Owners of White Flint Mall, the premier upscale shopping center in Montgomery County, figured their 1988 property tax assessment was too high. So, in tried and true tradition, they fought back.

Not only did they lose their appeal, but principals Theodore Lerner and Albert Abramson actually saw their assessments go up another 17 percent.

The Maryland Tax Court in a decision last week ruled that the state's original assessment of the property on Rockville Pike should be raised $19 million -- from the $111 million first disputed by the mall's owners to $130 million.

Montgomery County officials, who pressed the case for the last two years, estimated the increase in assessment will result in an additional $450,000 in revenue for the county this year. Already this year, White Flint has paid $1.3 million in real estate taxes.

Lou D'Ovidio, the county's public advocate for assessments and taxation who pressed the case, said it was a good example of his office raising questions that serve and help the tax-paying public.

Joseph V. Truhe Jr., the attorney who represented the White Flint Limited Partnership led by Lerner and Abramson, said he sees it as a case of a taxpayer being penalized for exercising basic rights.

According to D'Ovidio, the mall's owners had originally appealed the state's January 1988 assessment of its property, arguing that the assessor's estimate was $3 million too high. The Property Tax Assessment Appeals Board agreed with the state and affirmed the assessment at $111 million.

The mall's owners decided not to appeal.

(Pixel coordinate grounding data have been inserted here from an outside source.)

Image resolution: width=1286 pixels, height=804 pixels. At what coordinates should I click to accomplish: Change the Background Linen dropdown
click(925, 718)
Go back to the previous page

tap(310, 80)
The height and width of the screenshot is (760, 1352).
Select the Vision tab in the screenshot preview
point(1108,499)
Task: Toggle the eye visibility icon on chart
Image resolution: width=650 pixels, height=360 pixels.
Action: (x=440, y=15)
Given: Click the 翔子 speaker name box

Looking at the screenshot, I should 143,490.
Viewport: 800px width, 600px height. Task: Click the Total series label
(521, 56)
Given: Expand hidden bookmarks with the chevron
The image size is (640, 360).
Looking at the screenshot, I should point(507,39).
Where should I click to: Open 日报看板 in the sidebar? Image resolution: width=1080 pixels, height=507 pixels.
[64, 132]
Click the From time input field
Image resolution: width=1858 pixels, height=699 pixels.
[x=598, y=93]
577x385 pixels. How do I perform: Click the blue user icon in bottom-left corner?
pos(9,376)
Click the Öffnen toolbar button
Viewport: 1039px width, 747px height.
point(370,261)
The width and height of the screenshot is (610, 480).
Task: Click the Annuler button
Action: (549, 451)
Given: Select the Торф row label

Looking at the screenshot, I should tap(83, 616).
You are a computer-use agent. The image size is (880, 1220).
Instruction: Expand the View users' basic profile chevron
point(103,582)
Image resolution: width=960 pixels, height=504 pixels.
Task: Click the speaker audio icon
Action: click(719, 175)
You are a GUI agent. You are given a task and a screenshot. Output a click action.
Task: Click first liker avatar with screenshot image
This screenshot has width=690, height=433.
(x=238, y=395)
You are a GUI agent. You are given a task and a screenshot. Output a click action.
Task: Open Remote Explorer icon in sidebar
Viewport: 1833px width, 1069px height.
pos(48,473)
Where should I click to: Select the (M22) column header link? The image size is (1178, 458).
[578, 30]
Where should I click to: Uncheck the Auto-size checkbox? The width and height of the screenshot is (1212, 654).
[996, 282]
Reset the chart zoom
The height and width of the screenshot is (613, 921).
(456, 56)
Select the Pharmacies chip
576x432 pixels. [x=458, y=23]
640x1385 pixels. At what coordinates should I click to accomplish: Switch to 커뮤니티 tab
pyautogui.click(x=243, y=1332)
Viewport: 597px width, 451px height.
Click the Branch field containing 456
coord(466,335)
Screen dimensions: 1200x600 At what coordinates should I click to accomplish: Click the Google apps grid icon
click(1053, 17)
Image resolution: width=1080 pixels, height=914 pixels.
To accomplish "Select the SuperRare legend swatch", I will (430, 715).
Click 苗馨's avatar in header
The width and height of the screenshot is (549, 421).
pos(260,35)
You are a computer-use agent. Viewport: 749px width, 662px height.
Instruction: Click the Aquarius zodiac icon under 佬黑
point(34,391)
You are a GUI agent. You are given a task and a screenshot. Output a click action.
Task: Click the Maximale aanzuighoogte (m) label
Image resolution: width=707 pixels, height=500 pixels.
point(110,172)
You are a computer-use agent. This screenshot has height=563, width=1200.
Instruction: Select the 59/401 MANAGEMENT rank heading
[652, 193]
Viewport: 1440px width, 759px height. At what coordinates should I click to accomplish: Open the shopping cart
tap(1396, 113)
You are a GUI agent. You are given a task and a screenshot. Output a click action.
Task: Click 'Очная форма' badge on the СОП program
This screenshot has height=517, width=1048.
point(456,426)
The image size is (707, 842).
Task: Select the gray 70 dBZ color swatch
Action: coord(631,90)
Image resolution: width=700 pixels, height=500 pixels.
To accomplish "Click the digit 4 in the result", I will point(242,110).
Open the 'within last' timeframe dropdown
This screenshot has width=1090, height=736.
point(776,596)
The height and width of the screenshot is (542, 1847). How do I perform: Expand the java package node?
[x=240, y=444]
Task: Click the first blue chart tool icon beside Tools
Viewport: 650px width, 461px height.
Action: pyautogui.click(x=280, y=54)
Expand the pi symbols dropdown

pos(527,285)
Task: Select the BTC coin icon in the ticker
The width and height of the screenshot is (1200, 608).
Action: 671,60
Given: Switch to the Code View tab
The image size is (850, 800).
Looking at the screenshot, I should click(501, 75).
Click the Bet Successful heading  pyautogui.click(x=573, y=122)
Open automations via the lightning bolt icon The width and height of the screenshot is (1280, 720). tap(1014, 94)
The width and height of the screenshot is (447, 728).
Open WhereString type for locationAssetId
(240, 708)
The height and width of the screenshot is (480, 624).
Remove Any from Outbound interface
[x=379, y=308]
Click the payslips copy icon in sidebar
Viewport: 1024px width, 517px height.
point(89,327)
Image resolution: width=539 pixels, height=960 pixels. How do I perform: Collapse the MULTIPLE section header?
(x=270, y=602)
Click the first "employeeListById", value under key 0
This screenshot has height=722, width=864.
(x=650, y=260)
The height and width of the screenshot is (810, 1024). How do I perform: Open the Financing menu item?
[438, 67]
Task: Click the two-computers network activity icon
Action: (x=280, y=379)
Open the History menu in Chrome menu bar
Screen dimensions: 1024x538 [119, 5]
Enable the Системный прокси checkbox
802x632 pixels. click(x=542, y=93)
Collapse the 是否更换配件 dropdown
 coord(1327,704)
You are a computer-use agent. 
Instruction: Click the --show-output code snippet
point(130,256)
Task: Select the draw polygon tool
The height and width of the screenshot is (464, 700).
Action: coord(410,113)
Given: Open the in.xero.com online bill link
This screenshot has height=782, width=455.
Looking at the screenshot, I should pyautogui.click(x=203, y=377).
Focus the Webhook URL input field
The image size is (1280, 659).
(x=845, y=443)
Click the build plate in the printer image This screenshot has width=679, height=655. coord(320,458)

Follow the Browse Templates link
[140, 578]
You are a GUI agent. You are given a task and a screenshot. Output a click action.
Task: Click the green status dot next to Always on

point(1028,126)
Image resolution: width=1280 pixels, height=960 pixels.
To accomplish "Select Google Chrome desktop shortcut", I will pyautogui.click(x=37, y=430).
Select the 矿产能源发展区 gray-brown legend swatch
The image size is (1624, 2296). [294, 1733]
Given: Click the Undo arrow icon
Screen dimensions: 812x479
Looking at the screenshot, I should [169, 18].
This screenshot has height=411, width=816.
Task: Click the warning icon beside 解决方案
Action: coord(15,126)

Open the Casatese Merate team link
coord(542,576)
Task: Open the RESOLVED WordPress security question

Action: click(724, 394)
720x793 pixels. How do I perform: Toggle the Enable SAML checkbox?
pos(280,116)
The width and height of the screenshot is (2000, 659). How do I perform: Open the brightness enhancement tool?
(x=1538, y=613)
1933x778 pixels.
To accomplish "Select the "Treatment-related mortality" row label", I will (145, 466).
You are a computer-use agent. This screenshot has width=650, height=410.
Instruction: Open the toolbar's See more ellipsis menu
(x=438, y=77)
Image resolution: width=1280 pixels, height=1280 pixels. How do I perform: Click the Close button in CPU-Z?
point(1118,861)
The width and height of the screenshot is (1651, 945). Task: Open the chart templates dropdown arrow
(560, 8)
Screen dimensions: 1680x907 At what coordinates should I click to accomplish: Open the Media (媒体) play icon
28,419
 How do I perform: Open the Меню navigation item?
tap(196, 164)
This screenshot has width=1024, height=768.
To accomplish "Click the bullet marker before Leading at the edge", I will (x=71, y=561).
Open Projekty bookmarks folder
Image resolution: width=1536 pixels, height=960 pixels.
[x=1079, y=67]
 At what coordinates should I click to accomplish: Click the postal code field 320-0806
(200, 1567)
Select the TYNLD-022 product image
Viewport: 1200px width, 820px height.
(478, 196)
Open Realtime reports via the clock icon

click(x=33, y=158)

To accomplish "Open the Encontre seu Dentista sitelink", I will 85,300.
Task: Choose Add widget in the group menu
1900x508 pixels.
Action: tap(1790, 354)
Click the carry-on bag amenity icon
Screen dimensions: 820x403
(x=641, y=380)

D'Ovidio's office, which had been monitoring the situation, had a different view. Believing the property was really worth more, the county hired its own appraiser and went to Maryland Tax Court.

A three-judge panel of that court in an oral decision last week agreed with the county and its appraiser that the property was worth $130 million.

Truhe said the decision of the Tax Court relating to value is final, although matters of law can be appealed and there can be a reconsideration. He said the firm is looking at the case to decide its next step.

D'Ovidio said the decision is expected to set a precedent for how other large shopping malls will be assessed, a point disputed by Truhe.

The Montgomery County office of the Public Advocate for Assessments and Taxation was created in 1975 as a way essentially to double-check the work of state assessors. County officials who created the office, which is the only one in the state, believed that residential and commercial properties were not being assessed and taxed fairly.

Montgomery County is wrestling with how to close a projected budget deficit of $25 million. "Every little bit helps," county budget officer Timothy Firestine said of the extra revenue from White Flint.